An invitation to a golf tournament at Heritage Club gave me a chance to combine golf and patriotism.
The invite came from Roger Pilcher, past president of the Grand Strand Chapter of the Military Officers of America Association (MOAA).
The local chapter has more than 150 members, all of them distinguished by their service to the country.
Pilcher, a retired Marine lieutenant colonel, invited me as a kind of celebrity guest, along with another media guy, an old friend named Ed Piotrowski of WPDE-TV. Piotrowski certainly belonged there; he is a self-described military brat whose Marine Corps father rose to a high enlisted rank.
Ed and I appeared at several celebrity events before my retirement, though as a TV star he was the only one people recognized. So it goes.
On this day, Thursday, it was like old times – except that I never even saw Piotrowski. There were just too many people who showed up to support the MOAA.
As John Short, the event coordinator, told me in an email: “We have 144 players plus 1. You’re the one.”
The real celebrity and true American hero was Clebe McClary III, a decorated Marine who was severely wounded in Vietnam in 1968.
Clebe spent two and a half years in the hospital and underwent 34 major surgeries and hours of physical therapy. He now serves as a public speaker who has told his story of courage, faith and determination to gatherings throughout the world.
After being told he’d never walk again, he’s recovered enough to run marathons. Wow.
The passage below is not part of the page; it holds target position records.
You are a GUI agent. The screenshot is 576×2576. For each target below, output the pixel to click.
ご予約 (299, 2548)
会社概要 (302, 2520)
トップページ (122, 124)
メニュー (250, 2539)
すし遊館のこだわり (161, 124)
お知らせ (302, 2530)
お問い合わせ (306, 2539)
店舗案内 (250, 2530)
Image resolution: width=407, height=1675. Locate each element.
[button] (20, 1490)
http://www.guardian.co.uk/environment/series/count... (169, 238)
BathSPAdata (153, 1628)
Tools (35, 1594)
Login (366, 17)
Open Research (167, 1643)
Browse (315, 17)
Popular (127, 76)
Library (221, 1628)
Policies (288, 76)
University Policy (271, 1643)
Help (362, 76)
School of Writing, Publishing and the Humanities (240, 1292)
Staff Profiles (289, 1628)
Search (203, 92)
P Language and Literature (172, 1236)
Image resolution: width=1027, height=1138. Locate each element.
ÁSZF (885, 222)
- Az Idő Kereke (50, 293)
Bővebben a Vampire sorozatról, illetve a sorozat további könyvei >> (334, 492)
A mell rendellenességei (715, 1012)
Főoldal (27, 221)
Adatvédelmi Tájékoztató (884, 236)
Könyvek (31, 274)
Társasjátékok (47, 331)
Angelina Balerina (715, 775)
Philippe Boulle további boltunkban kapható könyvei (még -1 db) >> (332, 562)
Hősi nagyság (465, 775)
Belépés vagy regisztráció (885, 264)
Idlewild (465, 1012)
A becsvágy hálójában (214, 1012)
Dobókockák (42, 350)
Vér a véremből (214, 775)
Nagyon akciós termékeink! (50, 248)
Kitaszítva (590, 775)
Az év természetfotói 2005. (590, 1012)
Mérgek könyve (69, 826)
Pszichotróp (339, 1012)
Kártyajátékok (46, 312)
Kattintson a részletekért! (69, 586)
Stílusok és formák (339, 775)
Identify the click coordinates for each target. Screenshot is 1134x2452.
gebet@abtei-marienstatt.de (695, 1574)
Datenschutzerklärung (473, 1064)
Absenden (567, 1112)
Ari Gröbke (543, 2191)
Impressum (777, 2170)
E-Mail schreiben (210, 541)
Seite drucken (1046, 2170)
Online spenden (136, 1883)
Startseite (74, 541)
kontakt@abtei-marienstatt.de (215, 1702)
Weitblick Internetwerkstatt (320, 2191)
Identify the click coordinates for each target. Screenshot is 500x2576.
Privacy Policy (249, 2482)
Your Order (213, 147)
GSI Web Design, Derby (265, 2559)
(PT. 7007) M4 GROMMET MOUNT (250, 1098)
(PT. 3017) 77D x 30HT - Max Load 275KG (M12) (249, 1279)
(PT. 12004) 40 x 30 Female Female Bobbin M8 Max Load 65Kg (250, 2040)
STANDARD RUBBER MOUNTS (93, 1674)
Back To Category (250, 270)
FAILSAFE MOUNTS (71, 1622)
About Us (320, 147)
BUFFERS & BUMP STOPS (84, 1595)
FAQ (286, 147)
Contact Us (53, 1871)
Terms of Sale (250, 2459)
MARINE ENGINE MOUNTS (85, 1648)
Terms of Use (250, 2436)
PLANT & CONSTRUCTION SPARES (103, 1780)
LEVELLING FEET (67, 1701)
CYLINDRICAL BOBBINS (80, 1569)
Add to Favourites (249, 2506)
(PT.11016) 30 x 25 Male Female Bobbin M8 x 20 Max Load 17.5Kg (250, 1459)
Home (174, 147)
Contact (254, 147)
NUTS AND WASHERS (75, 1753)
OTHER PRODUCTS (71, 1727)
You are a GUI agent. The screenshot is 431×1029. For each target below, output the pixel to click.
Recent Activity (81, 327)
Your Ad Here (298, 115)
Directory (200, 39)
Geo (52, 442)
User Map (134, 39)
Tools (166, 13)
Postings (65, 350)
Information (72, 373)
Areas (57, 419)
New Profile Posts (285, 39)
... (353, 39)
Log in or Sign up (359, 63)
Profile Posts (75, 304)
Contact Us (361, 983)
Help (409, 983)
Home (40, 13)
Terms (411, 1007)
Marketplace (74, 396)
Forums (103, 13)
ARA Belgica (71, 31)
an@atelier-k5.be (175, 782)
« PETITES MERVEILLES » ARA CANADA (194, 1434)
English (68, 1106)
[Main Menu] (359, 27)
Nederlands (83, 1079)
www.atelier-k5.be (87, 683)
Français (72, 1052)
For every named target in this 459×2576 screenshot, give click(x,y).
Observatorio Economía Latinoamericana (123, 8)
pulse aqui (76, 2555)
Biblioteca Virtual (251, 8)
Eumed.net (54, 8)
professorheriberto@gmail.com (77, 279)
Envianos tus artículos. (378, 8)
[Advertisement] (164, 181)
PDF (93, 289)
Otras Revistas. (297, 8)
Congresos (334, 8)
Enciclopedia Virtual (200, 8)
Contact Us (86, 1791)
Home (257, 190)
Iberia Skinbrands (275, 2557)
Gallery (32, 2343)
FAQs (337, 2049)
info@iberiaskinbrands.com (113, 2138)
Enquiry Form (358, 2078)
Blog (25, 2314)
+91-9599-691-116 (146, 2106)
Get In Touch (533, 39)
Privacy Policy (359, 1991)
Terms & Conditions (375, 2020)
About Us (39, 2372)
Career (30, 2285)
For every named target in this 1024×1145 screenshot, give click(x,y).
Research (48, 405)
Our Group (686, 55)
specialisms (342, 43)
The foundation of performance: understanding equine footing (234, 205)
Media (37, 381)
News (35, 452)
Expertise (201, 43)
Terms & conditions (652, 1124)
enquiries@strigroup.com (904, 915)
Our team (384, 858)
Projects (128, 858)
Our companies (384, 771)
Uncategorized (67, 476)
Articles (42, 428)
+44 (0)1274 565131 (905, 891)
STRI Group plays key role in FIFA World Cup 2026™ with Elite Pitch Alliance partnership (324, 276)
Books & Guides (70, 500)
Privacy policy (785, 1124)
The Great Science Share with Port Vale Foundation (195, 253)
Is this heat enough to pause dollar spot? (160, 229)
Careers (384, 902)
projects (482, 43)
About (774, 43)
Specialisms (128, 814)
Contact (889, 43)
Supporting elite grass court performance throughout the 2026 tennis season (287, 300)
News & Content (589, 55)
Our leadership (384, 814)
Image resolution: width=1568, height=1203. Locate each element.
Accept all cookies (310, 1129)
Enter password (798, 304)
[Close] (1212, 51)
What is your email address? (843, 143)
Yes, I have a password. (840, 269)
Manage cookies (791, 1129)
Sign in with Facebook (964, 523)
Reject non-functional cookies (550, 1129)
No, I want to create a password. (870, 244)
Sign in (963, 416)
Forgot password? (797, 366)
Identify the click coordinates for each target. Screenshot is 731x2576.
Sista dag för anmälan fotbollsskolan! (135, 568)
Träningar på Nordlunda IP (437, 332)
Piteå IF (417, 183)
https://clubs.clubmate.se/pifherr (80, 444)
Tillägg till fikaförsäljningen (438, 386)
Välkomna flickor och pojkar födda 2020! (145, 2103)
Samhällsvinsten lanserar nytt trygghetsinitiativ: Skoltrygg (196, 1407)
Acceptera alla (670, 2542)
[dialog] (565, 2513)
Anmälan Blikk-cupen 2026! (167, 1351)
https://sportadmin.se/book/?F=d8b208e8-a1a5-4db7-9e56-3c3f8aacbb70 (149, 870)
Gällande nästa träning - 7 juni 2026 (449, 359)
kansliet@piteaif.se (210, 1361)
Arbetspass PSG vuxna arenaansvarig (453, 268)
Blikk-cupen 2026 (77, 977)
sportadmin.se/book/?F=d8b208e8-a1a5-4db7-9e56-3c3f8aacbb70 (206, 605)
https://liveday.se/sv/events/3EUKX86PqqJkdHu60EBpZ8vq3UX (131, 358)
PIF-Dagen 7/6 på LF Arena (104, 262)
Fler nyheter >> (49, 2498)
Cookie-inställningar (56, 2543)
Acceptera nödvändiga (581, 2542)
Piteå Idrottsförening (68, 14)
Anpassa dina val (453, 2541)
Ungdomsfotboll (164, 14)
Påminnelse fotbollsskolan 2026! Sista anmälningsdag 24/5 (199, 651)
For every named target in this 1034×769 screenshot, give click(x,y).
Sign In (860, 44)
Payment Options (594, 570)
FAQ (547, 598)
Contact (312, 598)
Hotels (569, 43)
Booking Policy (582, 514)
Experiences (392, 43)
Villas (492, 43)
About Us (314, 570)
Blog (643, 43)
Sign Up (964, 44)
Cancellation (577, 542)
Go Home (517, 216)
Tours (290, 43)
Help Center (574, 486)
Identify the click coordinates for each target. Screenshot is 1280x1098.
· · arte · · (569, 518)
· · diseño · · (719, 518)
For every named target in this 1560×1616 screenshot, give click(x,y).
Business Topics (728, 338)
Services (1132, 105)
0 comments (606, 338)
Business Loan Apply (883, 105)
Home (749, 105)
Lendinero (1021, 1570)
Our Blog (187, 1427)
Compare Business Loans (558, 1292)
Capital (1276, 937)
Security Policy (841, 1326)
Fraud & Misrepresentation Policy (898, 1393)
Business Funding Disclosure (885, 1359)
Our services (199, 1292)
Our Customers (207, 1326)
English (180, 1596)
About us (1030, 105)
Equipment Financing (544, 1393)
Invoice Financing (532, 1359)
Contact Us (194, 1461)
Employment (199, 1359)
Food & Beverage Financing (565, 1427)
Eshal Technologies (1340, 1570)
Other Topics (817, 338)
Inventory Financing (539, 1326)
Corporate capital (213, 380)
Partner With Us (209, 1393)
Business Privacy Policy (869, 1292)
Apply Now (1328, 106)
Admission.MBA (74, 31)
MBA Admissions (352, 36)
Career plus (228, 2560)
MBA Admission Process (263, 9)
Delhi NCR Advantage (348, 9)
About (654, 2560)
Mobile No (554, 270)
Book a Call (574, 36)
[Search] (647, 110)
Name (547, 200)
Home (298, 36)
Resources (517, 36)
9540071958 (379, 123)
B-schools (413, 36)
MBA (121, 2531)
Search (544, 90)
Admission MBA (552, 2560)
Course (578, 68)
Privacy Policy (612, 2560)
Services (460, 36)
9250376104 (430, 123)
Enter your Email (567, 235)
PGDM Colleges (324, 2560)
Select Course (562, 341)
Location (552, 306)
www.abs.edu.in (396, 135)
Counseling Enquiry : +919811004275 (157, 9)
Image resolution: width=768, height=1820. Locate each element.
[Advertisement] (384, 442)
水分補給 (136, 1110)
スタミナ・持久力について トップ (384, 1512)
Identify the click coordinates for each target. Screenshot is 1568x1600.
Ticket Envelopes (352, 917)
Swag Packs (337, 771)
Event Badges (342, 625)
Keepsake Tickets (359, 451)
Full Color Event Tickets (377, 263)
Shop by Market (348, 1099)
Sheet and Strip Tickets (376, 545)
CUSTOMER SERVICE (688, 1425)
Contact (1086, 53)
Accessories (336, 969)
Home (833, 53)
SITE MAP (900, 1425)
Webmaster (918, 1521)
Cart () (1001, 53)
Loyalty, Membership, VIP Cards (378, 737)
I had the pleasure of meeting Clebe, and I can tell you he is full of life and has a handshake grip like a vice. Wow.
I was expecting to play with him as a fifth member of a foursome – the “plus 1,” you know – but when one group came up a player short I was moved to make up a foursome.
No problem. It was a long day, good company, so-so golf and very tiring. The cause, of course, made it all worthwhile.
The captain’s choice event raised money for several MOAA projects, not the least of which is providing scholarship money to South Carolina students.
The highlight for me came at the beginning of the tournament. A color guard showed up for the Pledge of Allegiance, followed by a bugler playing a mournful Taps for all those who made – and still are making – the ultimate sacrifice.
It was a moving reminder of what this weekend is all about.